Admitted 20 February, 1667-8.

Fourth son of John Cairnes of Parsonstown, co. Tyrone. He practised as a lawyer in Londonderry, where he was a person of property and influence; but his title to distinction is the part he took in the defence of that city when, threatened by Tyrconnell's troops in 1688. It was he who went on a mission to London to William III. to procure aid, and it was greatly by his vigorous action in command of a regiment that the place was saved from surrender. At the end of the war he was returned member for Londonderry. He became also Recorder of the city. He died in 1772, and was buried in the Cathedral church.


CAIRNES, JOHN ELLIOT.
Political Economist.
1823-1875.

Admitted 3 May, 1855.
══════
STUDY QUESTIONS
**a)** Rewrite the part of the Cairnes extract starting with "Fourth son of" and going on through "CAIRNES, JOHN ELLIOT.", replacing "Londonderry" with "Derry" each time it occurs.
**b)** Answer these questions from the Cairnes extract:
(i) Whose fourth son was the lawyer who practiced in Londonderry?
(ii) What description appears under the name John Elliot Cairnes?
(iii) On what date was John Elliot Cairnes admitted?
The rows after this point come from a separate source.

PROVIDED DATA
══════
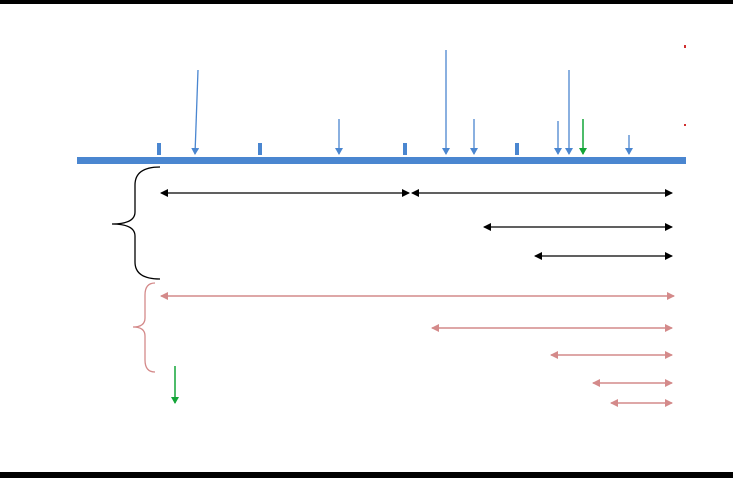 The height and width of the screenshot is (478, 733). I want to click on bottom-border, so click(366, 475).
══════
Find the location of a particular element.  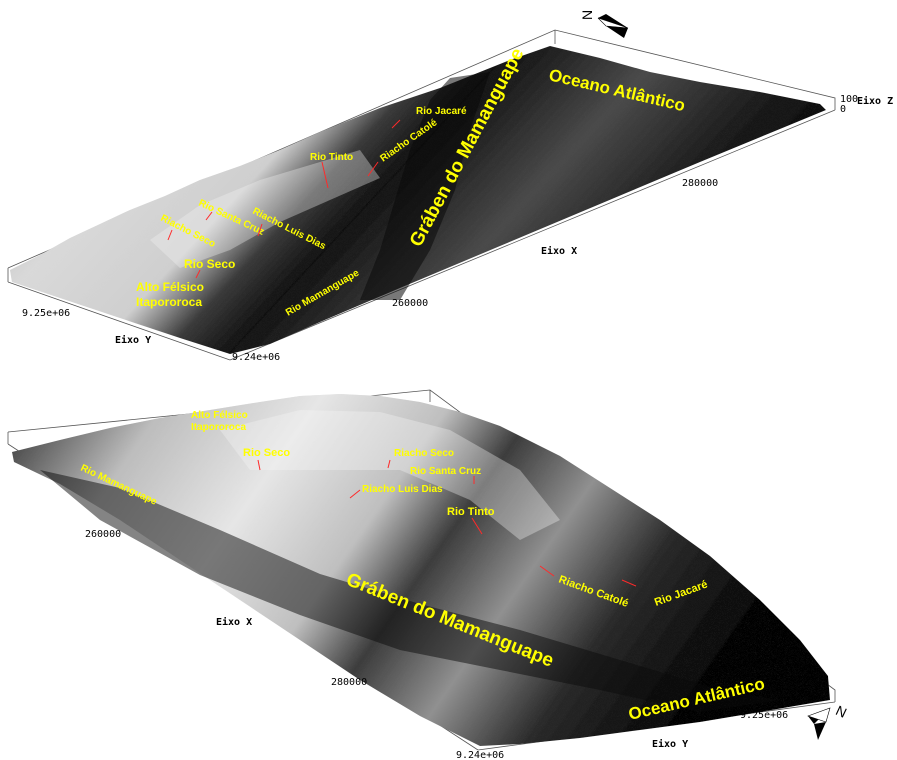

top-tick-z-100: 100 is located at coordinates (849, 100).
══════
RESPONSES BY TASK
**a)**
Fourth son of John Cairnes of Parsonstown, co. Tyrone. He practised as a lawyer in Derry, where he was a person of property and influence; but his title to distinction is the part he took in the defence of that city when, threatened by Tyrconnell's troops in 1688. It was he who went on a mission to London to William III. to procure aid, and it was greatly by his vigorous action in command of a regiment that the place was saved from surrender. At the end of the war he was returned member for Derry. He became also Recorder of the city. He died in 1772, and was buried in the Cathedral church.


CAIRNES, JOHN ELLIOT.

**b)**
(i) John Cairnes of Parsonstown, co. Tyrone
(ii) Political Economist
(iii) 3 May, 1855